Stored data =
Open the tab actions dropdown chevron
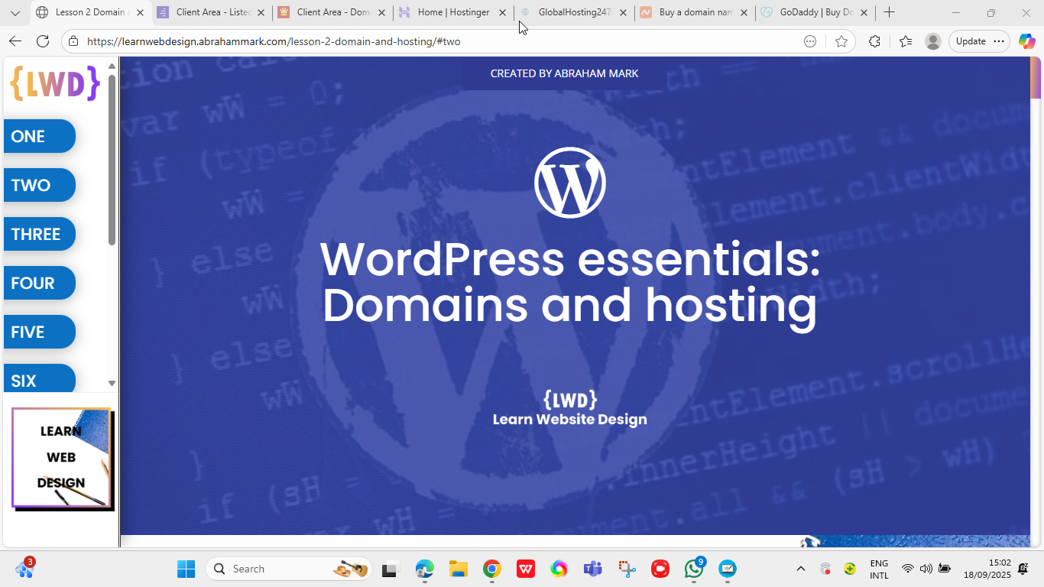1044x587 pixels. (x=15, y=13)
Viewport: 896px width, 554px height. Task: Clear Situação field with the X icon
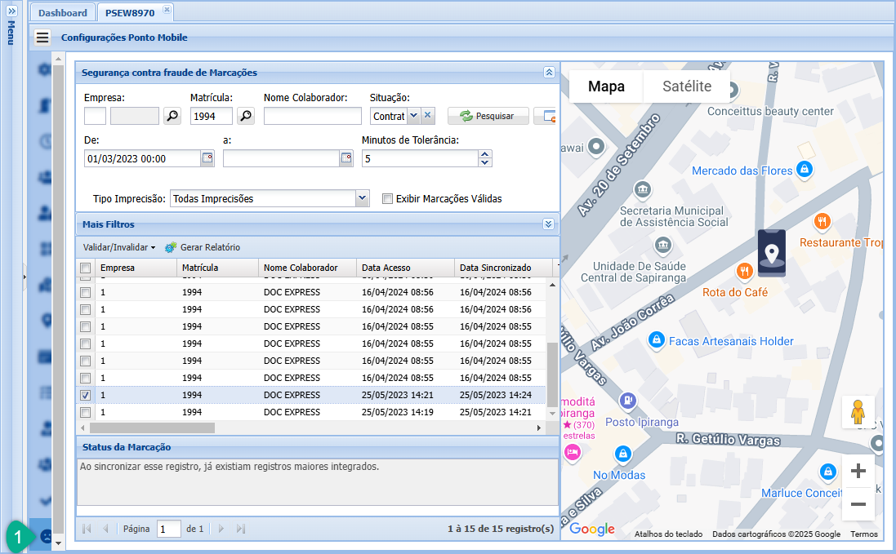click(428, 116)
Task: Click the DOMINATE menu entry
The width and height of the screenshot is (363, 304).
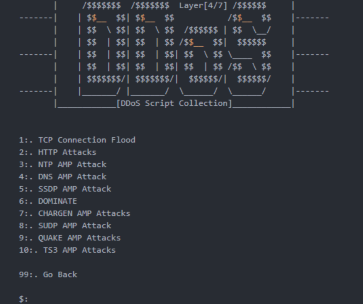Action: (x=48, y=201)
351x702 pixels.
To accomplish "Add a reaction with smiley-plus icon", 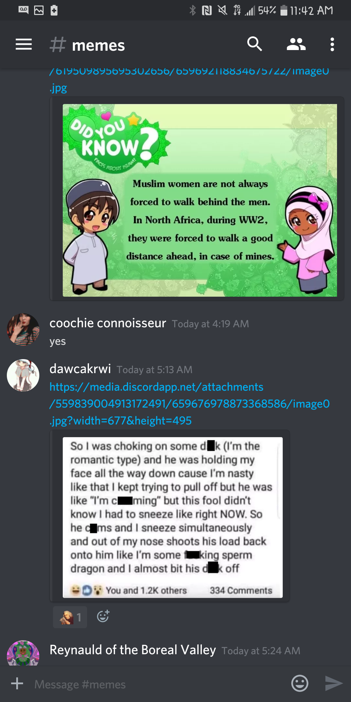I will pos(103,616).
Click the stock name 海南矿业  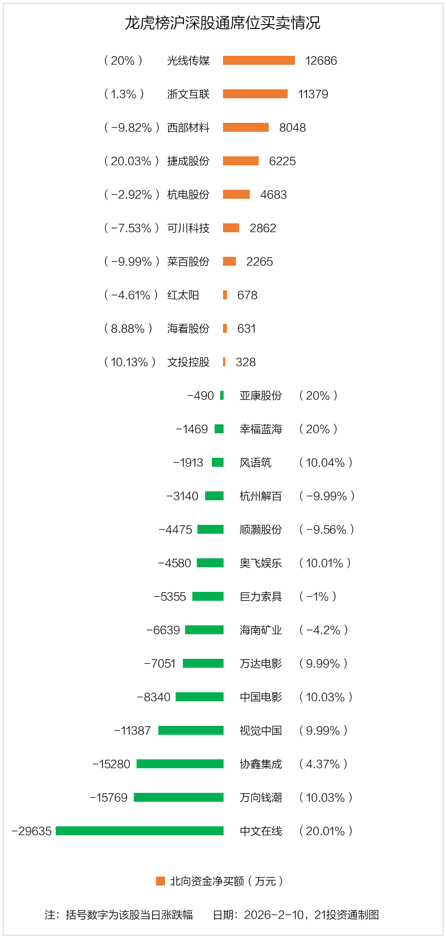(261, 630)
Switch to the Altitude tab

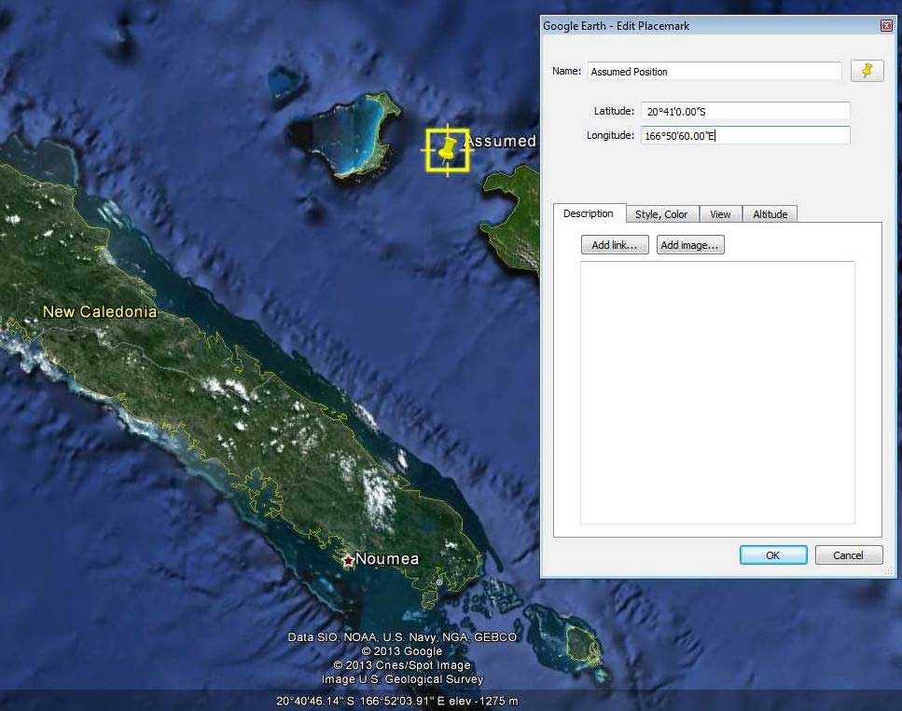coord(770,214)
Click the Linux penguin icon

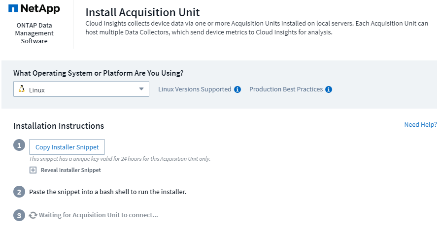click(21, 89)
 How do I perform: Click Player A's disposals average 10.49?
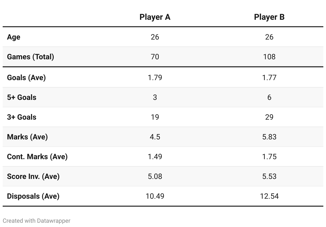click(155, 196)
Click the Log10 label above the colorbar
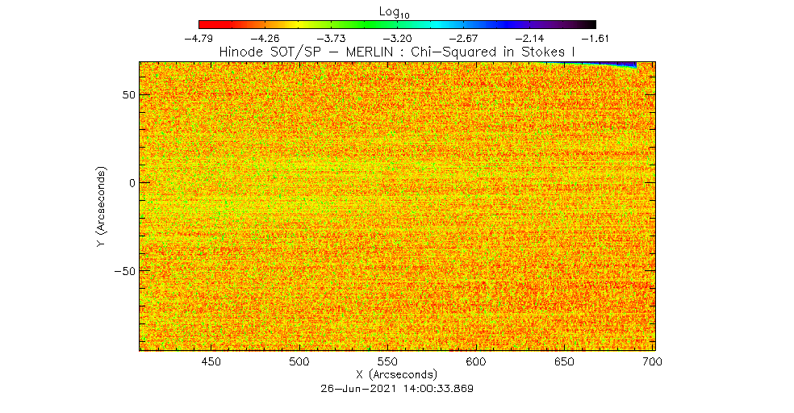This screenshot has width=794, height=413. coord(396,10)
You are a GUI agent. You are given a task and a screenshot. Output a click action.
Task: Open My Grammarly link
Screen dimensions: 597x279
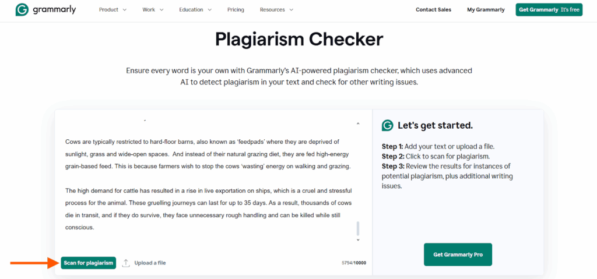tap(486, 10)
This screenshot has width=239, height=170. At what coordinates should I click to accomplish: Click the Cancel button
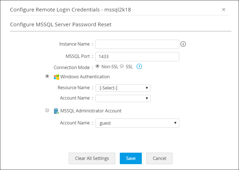159,158
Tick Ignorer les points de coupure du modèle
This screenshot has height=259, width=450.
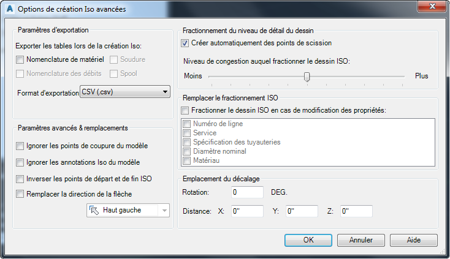click(20, 146)
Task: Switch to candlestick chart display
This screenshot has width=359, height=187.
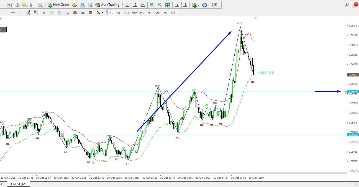Action: [135, 5]
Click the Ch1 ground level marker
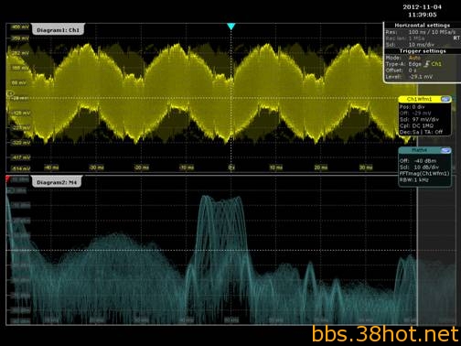Image resolution: width=461 pixels, height=346 pixels. [x=9, y=93]
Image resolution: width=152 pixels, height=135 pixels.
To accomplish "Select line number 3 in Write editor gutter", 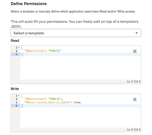I will pyautogui.click(x=16, y=102).
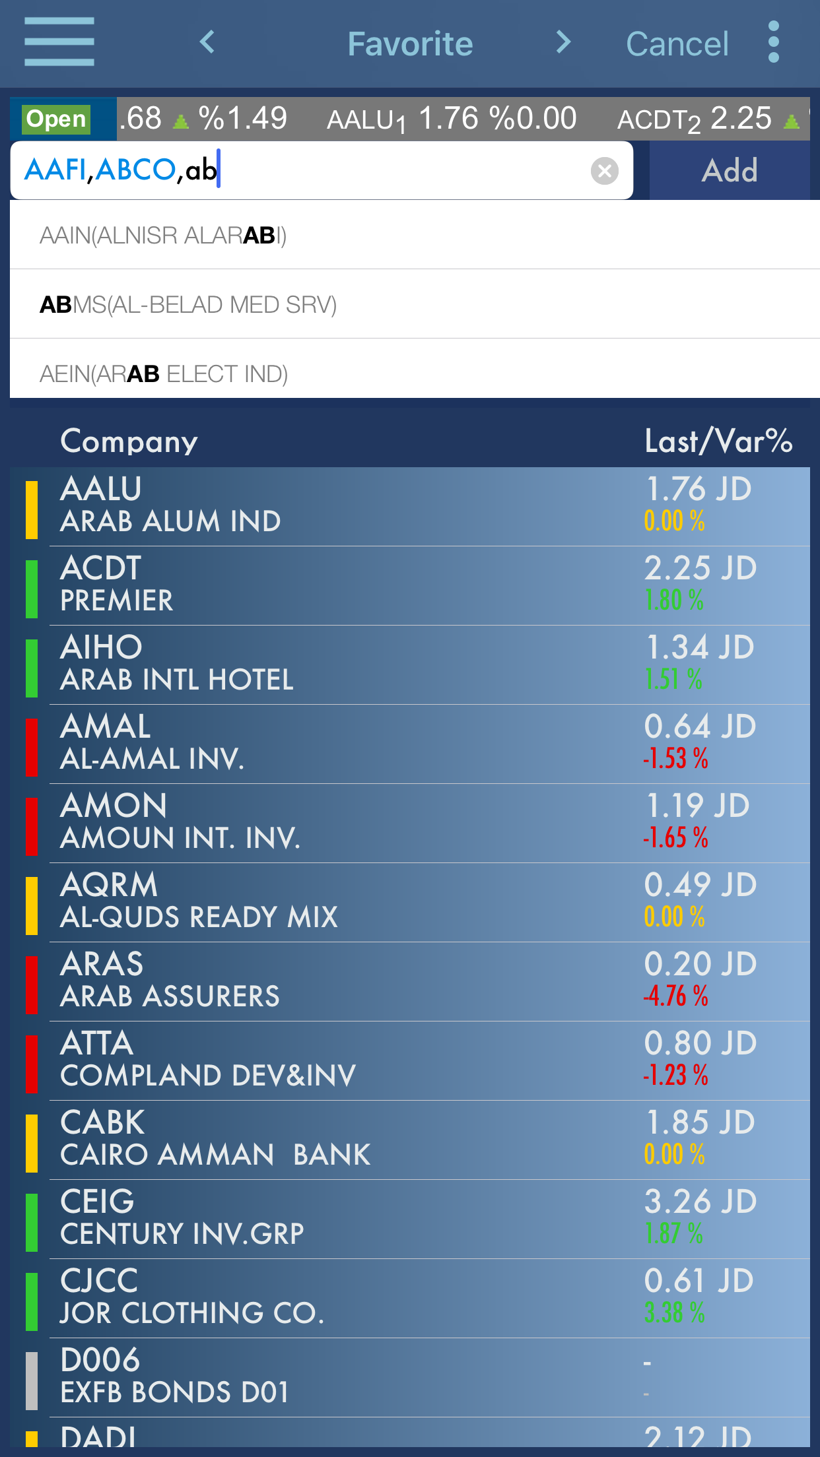820x1457 pixels.
Task: Open the hamburger menu
Action: click(59, 42)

To do =
No picture is to be printed. Output exactly the lines above from the line containing "Tick Ignorer les points de coupure du modèle" through the line containing "Image resolution: width=152".

Result of this task =
Tick Ignorer les points de coupure du modèle
This screenshot has height=259, width=450.
click(20, 146)
Task: Switch to candlestick chart display
This screenshot has width=359, height=187.
Action: [135, 5]
Click the Ch1 ground level marker
Image resolution: width=461 pixels, height=346 pixels. [x=9, y=93]
Image resolution: width=152 pixels, height=135 pixels.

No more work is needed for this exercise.